2022/2/27

酵母だけではない。代表的な商品「GINGER BROWN ALE」は地域で約400年の栽培の歴史がある「日光生姜(しょうが)」を使用した。県内産のブラックベリー、ユズ、カボスなどを使ったクラフトビールも造っている。

酵母など地元産の材料を使い、特徴ある香りや風味などが好評だ

各種ビールは鳥取駅前の直営ビアバー「Beer Bonds AKARI」で飲むことができる。SNS(交流サイト)などでの情報発信やイベントなどへの出品を通じて人気が広がり、県内だけでなく東阪の酒類卸会社やパブなどへの納入も増えた。現在の醸造設備では「受注の増加に対して供給が追いつかなくなってきた」(鹿児嶋社長)という。

そこで現在、生産拡大へ向け新しい醸造所を整備中だ。同じ鹿野町内でかつて幼稚園などとして使われた建物を市から借り受け、今年度中には改装が完成する予定だ。

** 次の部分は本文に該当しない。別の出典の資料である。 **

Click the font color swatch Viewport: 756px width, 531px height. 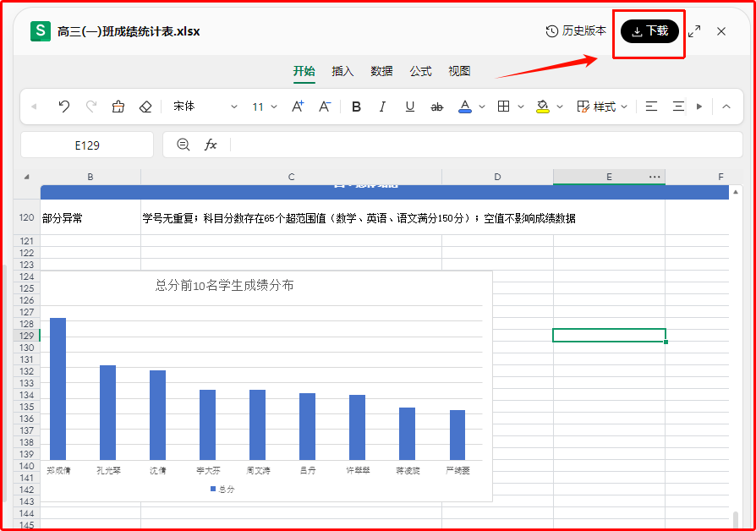(x=465, y=107)
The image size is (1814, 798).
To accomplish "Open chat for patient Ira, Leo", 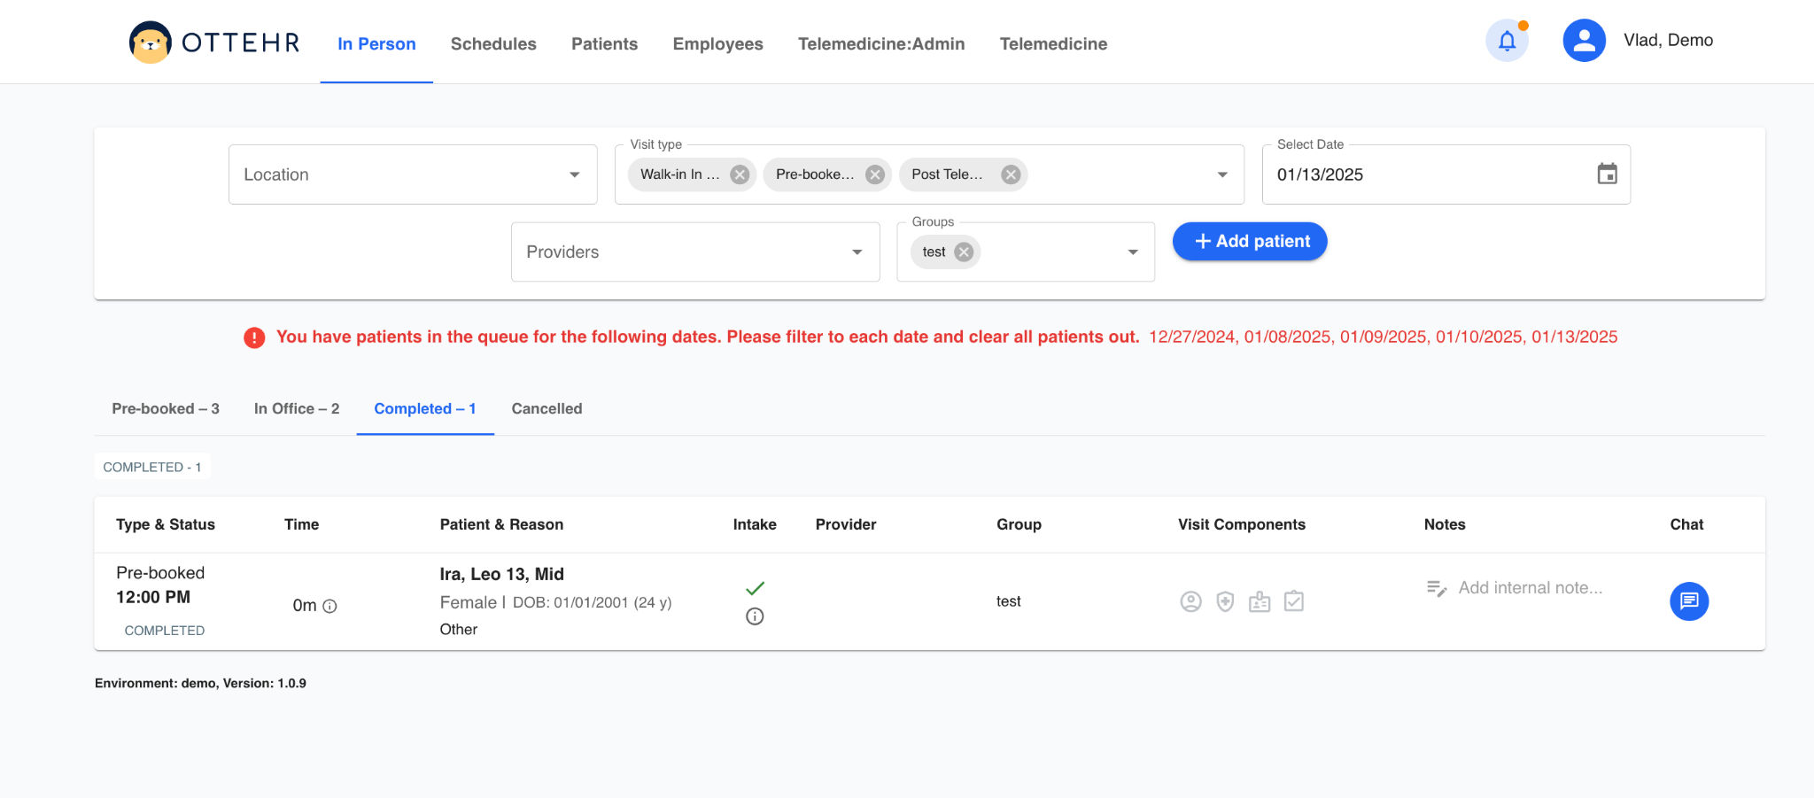I will pyautogui.click(x=1688, y=601).
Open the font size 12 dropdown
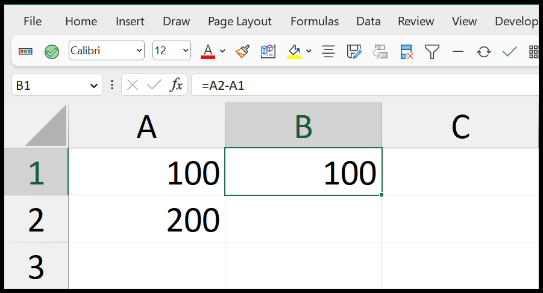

新醸造所が完成すれば生産能力は3倍強に高まるという。これまでは自分たちの手で工夫した設備を使ってきたが、新醸造所ではスロベニア製のステンレスタンクなど設備一式を導入。手作業でかき混ぜていた作業も、コンピューター制御で自動でできるようになる。

「タンクなど気密性が増して、さらに味が良くなる」と醸造担当の清部直樹氏は説明する。これまで醸造で出てくる麦芽かすは処分していたが「畜産飼料にしたり、シリアルバーにしたりといった有効利用も考えている」(鹿児嶋社長)という。